| Supplied passage |

****

The technical content of the white paper is excellent. Thanks.

Mark Callaghan

The white paper mentions that thundering herds are a serious problem for their memcache deployment and that they use something like multi-version keys to reduce the problem. Can you elaborate on that? Are any of the key-value in-memory caches working on something better? This is a common problem for memcache deployments.

Andy

I’m surprised they run their DB servers on EC2. EC2 is very expensive yet the hardware you get for the price they charge is truly anemic.

What are the reasons that compel people to run DB servers on the cloud? I’m interested to know.

Mark Callaghan

Baron – I really like the tools and processes that Percona has implemented and shared for debugging intermittent performance problems. They make it possible to run even more critical workloads on InnoDB and XtraDB. Do you cover usage of these tools in Percona training classes?

Dimitri

Hi Baron,

the article sounds great, but it’s missing a key reason why the move to XtraDB was justified (and I mean here the technical reason, because for the rest – if they involved Percona for consulting it’s logical you move them to XtraDB ;-)) – well, 5.1.37 is quite old, but I’m looking for the main reason to move to XtraDB and not to use the latest InnoDB plugin in 5.1 (BTW, from the white paper it’s not clear also if they used InnoDB plugin before, and if yes – which version?)..

****

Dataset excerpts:

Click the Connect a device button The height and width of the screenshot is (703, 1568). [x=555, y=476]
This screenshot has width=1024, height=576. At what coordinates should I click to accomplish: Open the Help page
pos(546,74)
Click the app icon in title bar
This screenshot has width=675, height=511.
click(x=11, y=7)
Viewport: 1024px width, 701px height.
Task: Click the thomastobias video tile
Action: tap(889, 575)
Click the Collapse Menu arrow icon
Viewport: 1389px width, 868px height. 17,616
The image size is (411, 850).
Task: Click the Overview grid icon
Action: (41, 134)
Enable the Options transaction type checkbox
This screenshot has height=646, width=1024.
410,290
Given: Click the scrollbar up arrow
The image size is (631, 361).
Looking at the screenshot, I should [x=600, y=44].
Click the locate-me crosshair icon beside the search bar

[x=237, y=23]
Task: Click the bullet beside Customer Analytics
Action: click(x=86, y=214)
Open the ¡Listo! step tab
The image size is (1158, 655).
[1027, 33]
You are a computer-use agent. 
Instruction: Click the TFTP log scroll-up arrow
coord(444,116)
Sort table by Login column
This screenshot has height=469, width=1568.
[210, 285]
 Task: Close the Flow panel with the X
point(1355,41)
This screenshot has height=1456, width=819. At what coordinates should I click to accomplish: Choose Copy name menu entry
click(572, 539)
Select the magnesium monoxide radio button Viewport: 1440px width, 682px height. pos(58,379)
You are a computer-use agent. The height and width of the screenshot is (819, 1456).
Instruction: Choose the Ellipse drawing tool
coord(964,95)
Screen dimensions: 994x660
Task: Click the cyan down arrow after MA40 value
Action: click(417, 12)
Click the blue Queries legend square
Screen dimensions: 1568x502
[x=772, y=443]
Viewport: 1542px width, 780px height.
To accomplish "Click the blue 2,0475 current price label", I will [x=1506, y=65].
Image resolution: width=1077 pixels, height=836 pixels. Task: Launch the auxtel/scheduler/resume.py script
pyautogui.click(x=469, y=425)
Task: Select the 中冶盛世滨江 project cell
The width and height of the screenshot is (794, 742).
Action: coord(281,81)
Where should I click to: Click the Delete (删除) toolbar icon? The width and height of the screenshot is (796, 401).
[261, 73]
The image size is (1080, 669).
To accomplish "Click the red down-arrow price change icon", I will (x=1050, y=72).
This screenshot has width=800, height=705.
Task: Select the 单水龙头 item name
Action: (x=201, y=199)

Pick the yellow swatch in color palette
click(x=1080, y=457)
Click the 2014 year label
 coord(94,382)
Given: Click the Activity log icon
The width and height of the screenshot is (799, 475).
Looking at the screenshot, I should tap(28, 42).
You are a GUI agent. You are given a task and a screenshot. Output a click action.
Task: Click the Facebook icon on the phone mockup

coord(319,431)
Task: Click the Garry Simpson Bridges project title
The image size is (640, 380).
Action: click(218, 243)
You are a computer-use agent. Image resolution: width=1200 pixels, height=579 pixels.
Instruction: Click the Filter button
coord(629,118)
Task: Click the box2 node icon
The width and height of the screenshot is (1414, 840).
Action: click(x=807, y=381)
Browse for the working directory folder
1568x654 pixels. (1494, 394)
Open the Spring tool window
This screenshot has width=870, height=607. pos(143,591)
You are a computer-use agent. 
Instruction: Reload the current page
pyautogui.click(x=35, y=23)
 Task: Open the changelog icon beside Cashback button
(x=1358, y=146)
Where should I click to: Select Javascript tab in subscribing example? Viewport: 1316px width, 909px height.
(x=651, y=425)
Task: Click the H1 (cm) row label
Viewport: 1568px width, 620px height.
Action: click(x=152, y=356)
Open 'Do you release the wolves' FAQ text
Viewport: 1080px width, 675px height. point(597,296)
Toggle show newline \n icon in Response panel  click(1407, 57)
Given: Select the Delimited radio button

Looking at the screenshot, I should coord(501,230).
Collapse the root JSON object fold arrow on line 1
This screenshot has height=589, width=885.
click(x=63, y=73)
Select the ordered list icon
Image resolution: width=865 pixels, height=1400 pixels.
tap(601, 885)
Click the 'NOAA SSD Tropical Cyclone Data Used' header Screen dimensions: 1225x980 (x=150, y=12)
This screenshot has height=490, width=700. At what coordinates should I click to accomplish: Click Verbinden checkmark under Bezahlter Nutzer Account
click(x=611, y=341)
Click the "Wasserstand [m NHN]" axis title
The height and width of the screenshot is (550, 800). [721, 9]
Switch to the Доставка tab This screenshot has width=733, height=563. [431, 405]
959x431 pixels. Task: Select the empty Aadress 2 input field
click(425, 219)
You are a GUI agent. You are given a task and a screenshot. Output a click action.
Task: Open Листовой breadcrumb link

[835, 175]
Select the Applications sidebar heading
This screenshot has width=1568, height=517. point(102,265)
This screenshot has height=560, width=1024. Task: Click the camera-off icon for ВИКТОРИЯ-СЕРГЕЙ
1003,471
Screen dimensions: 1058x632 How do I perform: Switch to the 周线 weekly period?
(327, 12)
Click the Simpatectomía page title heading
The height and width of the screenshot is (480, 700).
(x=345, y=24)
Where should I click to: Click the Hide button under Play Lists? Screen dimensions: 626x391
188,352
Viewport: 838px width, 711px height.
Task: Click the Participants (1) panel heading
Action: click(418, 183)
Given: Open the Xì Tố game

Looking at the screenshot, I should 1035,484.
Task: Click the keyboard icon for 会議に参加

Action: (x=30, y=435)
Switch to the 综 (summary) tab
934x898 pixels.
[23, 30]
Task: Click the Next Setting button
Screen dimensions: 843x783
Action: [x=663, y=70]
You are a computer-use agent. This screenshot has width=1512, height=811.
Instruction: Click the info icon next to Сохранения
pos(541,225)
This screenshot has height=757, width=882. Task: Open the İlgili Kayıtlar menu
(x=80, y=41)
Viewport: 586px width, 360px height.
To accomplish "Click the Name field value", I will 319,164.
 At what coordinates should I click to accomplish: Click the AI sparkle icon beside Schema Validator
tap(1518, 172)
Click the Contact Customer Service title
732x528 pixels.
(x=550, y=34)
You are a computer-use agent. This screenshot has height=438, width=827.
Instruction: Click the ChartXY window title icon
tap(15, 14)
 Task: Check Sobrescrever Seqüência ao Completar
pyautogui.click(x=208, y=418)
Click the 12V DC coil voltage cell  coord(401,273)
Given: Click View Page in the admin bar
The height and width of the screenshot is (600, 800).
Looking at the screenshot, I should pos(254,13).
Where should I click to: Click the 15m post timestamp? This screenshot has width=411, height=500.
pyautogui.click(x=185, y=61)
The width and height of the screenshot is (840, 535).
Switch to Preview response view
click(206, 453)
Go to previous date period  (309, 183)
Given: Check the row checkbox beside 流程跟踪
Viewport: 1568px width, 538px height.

****

| Instructions |
A – Using the comment thread, please answer:
(i) Which version number does Dimitri call quite old?
(ii) On what service does Andy say the DB servers run?
(iii) According to Mark Callaghan, what does the white paper say thundering herds are a serious problem for?
B – Decide whether each statement agrees with the comment thread, answering yes or no and quoting the words that settle it.
(i) Andy considers EC2 inexpensive.
(ii) Dimitri addresses his comment to Baron.
(iii) Mark Callaghan asks whether Percona training classes cover the use of the debugging tools.

| Exercise responses |
A –
(i) 5.1.37
(ii) EC2
(iii) Their memcache deployment

B –
(i) No: "EC2 is very expensive"
(ii) Yes: "Hi Baron,"
(iii) Yes: "Do you cover usage of these tools in Percona training classes?"